Globalement, la mortalité cardio-vasculaire est multipliée par 1,5 à 2 chez l’homme et par 2,5 à 3 chez la
femme diabétique, et ce quel que soit le risque vasculaire absolu de la population non diabétique. Le diabète
apparaît donc essentiellement comme un potentiali-
sateur du risque cardio-vasculaire induit par les autres
facteurs de risque classiques que sont l’hypertension
artérielle, l’hypercholestérolémie et le tabagisme. De
plus, il fait perdre aux femmes, avant l’âge de la ménopause, une partie de leur protection naturelle vis-à-vis
du risque cardio-vasculaire. Si le diabète est donc un
facteur de risque bien établi, le véritable responsable
fait encore l’objet de débats…
La responsable est-elle l’hyperglycémie
elle-même ?
La réponse est évidemment oui, lorsque l’hyperglycémie
est responsable d’une glomérulopathie diabétique.

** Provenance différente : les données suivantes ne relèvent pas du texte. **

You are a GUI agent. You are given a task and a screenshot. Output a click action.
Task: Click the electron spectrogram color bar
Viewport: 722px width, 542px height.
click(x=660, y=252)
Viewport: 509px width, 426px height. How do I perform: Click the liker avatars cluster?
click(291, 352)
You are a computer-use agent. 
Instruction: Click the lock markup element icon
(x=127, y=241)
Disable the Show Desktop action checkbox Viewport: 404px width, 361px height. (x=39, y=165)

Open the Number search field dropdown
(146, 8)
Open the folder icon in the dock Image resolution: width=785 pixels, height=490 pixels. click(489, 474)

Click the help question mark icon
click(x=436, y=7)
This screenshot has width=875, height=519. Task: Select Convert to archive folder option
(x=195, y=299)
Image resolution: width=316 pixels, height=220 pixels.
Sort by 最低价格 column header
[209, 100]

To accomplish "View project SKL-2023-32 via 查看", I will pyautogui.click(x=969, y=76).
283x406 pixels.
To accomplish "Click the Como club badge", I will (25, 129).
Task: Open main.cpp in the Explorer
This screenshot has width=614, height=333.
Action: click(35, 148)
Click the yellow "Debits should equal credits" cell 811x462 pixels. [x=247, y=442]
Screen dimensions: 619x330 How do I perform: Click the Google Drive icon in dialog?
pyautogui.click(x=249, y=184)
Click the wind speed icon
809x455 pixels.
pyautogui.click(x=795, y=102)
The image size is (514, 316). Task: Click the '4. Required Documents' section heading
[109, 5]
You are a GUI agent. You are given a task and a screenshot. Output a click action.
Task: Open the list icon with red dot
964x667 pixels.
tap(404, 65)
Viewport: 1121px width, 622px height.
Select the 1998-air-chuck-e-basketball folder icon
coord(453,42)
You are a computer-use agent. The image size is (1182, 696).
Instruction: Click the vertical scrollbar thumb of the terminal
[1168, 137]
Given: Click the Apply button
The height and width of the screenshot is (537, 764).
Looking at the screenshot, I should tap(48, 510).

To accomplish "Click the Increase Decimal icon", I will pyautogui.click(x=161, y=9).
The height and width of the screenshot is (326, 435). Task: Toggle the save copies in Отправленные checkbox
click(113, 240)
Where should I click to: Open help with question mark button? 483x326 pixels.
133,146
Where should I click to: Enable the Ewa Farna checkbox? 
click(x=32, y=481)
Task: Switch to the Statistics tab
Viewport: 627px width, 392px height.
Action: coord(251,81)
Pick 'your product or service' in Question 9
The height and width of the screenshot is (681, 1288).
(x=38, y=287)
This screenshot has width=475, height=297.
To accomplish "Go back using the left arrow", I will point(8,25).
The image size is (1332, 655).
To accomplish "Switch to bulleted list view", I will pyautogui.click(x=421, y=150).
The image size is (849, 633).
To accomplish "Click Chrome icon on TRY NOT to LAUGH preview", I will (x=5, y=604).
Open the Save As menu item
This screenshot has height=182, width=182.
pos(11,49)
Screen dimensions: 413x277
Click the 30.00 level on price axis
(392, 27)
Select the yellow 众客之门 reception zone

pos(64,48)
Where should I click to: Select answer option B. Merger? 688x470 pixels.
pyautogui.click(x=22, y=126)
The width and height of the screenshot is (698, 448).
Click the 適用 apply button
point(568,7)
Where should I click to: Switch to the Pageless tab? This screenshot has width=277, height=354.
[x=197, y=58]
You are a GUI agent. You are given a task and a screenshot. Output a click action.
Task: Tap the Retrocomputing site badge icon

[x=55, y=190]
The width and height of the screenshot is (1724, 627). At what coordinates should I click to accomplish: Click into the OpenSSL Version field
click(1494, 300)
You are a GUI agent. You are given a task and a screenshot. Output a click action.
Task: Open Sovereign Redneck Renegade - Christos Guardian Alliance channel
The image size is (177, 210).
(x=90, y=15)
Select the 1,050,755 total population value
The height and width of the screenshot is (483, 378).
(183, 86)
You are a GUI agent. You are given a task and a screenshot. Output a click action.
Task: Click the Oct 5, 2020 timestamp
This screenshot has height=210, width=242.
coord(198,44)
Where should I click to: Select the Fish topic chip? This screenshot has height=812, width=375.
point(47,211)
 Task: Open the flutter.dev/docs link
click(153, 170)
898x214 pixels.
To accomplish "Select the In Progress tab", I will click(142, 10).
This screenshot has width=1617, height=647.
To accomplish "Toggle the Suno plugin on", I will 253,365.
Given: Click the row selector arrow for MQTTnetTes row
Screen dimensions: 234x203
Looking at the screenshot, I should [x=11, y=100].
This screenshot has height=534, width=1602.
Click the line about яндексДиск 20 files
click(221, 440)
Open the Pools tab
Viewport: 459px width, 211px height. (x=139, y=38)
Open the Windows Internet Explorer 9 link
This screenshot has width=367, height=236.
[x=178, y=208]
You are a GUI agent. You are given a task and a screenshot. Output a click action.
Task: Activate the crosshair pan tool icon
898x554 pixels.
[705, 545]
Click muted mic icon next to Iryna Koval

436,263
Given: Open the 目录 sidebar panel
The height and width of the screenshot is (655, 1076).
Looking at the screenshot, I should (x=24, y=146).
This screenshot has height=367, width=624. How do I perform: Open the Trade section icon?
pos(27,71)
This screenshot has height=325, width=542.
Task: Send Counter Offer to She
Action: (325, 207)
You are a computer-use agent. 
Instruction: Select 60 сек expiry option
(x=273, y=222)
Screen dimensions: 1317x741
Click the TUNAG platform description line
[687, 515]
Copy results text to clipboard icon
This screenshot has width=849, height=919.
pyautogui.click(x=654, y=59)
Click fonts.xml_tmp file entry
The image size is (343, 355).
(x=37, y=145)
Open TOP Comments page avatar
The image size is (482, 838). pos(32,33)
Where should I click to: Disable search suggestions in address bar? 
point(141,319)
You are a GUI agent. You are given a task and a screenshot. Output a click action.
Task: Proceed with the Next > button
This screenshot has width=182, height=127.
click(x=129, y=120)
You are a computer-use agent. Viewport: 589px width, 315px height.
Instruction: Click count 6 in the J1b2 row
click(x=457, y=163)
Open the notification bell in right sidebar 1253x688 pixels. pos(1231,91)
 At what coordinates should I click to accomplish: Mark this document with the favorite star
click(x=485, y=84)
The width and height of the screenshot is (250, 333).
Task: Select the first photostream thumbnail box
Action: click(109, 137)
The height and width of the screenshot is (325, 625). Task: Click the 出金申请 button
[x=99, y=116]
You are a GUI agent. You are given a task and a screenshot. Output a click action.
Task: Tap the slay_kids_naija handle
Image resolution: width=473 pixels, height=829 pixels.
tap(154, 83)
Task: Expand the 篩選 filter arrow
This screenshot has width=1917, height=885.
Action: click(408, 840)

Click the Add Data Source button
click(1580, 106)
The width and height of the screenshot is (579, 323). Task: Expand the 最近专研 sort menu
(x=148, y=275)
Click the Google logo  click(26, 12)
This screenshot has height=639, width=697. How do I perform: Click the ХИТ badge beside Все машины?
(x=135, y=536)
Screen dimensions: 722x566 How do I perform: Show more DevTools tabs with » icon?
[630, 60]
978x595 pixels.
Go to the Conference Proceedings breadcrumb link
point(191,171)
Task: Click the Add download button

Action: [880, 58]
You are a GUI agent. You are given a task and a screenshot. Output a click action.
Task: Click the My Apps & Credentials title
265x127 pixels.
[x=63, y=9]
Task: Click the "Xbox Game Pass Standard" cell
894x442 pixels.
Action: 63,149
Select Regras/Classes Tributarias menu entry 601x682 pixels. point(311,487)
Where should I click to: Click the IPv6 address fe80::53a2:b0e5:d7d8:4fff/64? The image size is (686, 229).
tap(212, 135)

Plusieurs études menées dans le diabète de type 1
comme dans le diabète de type 2 ont bien démontré
que la néphropathie diabétique était un facteur d’athérosclérose évolutive, véritable angiopathie maligne, et
ce depuis le stade de microalbuminurie jusqu’à celui
de l’insuffisance rénale.
En l’absence de glomérulopathie diabétique, l’hyperglycémie est-elle un facteur de risque cardio-vasculaire indépendant ? Plusieurs études ont montré qu’à
1 point d’HbA1c en plus (soit environ 0,30 g/l de glycémie moyenne pendant 2 mois) correspond une augmentation du risque d’infarctus du myocarde de 10 à
15 % sur 5 à 10 ans. Concernant la microangiopathie et
l’artérite distale, 1 point d’HbA1c en plus correspond à
30 % d’apparition de complications supplémentaires.
Plusieurs études ont également montré de manière
convergente que la diminution d’1 point d’HbA1c permettait de réduire de 30 % ces complications. Qu’en
est-il pour l’insuffisance coronaire ? Le fait d’abaisser
l’HbA1c diminue-t-il la survenue d’infarctus du myocarde ? Les études épidémiologiques apportent un
argument indirect, en montrant une corrélation entre
la rétinopathie sévère et l’insuffisance coronaire, si bien
que l’existence d’une rétinopathie sévère doit être considérée comme un marqueur de risque d’insuffisance
Correspondances en Métabolismes Hormones Diabètes et Nutrition - Vol. XIV - n° 3 - mars 2010
Hyperglycémie et risque cardio-vasculaire : les données de l’evidence-based medicine
coronaire chez les patients diabétiques. Mais la preuve
directe n’a pas été apportée. Dans l’étude UKPDS (1), sur
une durée moyenne de 8 ans, une baisse d’HbA1c de
0,9 point a entraîné une diminution d’infarctus du myocarde de 16 %, à la limite de la significativité (p = 0,052).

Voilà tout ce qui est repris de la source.